Hadoop and MongoDB use the functional programming paradigm Map/Reduce to write software which runs directly against the data, and to run in parallel. SAP HANA does it a different way: C++ or SQL Stored Procedures which run against the in-memory data and are converted into parallel operations by the HANA compiler. HANA takes this to another level by offering specific engine capabilities against the data stored in-memory: Text, Search, Predictive, Business Function, Spatial and (soon) Graph operations. All of these run against the data in-memory.
And again, if you look at the direction that Hadoop and MongoDB are taking, they are optimizing these operations for aggregation functions, like HANA already has. This allows us to write applications that we couldn’t have imagined 5 years ago.
The Database is Dead
And we come to where I started: the database is dead.
I should more accurately say that the database is dying: technologies take an awfully long time to die.

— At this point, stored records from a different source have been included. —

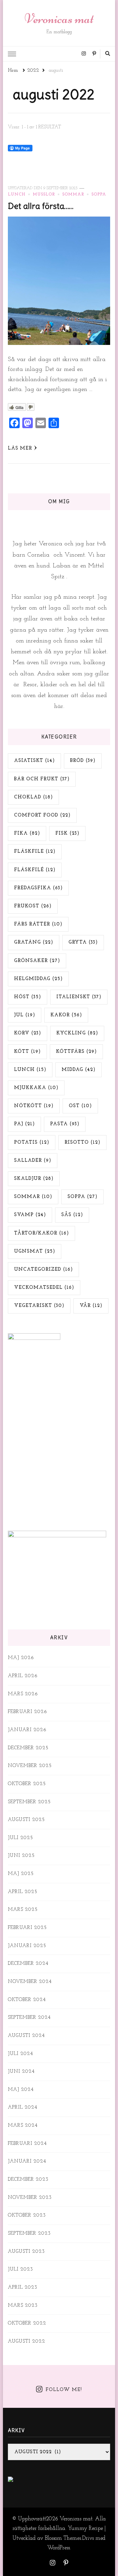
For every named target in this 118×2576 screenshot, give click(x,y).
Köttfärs (76, 1051)
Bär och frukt (41, 779)
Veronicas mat (59, 18)
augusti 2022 (26, 2341)
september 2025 (29, 1802)
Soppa (98, 194)
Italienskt (78, 997)
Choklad (33, 797)
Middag (78, 1069)
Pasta (64, 1124)
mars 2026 (23, 1694)
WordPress (58, 2548)
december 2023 (28, 2179)
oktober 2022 (27, 2323)
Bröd (82, 760)
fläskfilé (34, 870)
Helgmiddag (38, 978)
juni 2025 (21, 1855)
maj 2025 (21, 1873)
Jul (24, 1015)
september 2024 (29, 2017)
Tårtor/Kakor (41, 1233)
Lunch (17, 194)
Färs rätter (38, 924)
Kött (27, 1051)
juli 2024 (20, 2053)
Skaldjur (33, 1178)
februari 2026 (27, 1711)
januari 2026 (27, 1730)
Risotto (82, 1142)
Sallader (32, 1160)
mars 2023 (23, 2305)
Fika (27, 833)
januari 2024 (27, 2161)
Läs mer (20, 448)
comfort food (42, 815)
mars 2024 (23, 2125)
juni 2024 (21, 2071)
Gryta (83, 942)
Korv (27, 1033)
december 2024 (28, 1963)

Many SAP (and other) customers will be running existing RDBMS systems for 20-30 years into the future, just as there are many people running 30-year old systems today. But they will be IT systems that businesses keep alive, whilst they innovate (and spend money) elsewhere.
The real question is: will any of the existing incumbents have a place in the future? Hadoop and MongoDB are fast converging into the future, as is SAP, in my opinion, though from a very different direction. SAP has a different challenge, which is how its roots (internally and in its ecosystem) are embedded in the RDMBS market.
Salesforce has been ahead so far, but I question whether Salesforce can innovate in the right direction over the next 5 years, given they are based on the Oracle RDBMS platform. Workday is interesting, because their walled-garden development platform looks to solve many of the problems that will shackle Salesforce, but that’s a conversation for another day.
In the meantime, the offerings from Oracle, IBM and Microsoft promise to provide databases with better analytic performance, which completely misses the simplification that Hadoop, MongoDB and SAP HANA provide. Oracle, IBM and Microsoft are all stuck to the OLTP/OLAP paradigm split: row-store for OLTP, column-store for OLAP. Whilst they build a faster database, the market has moved on.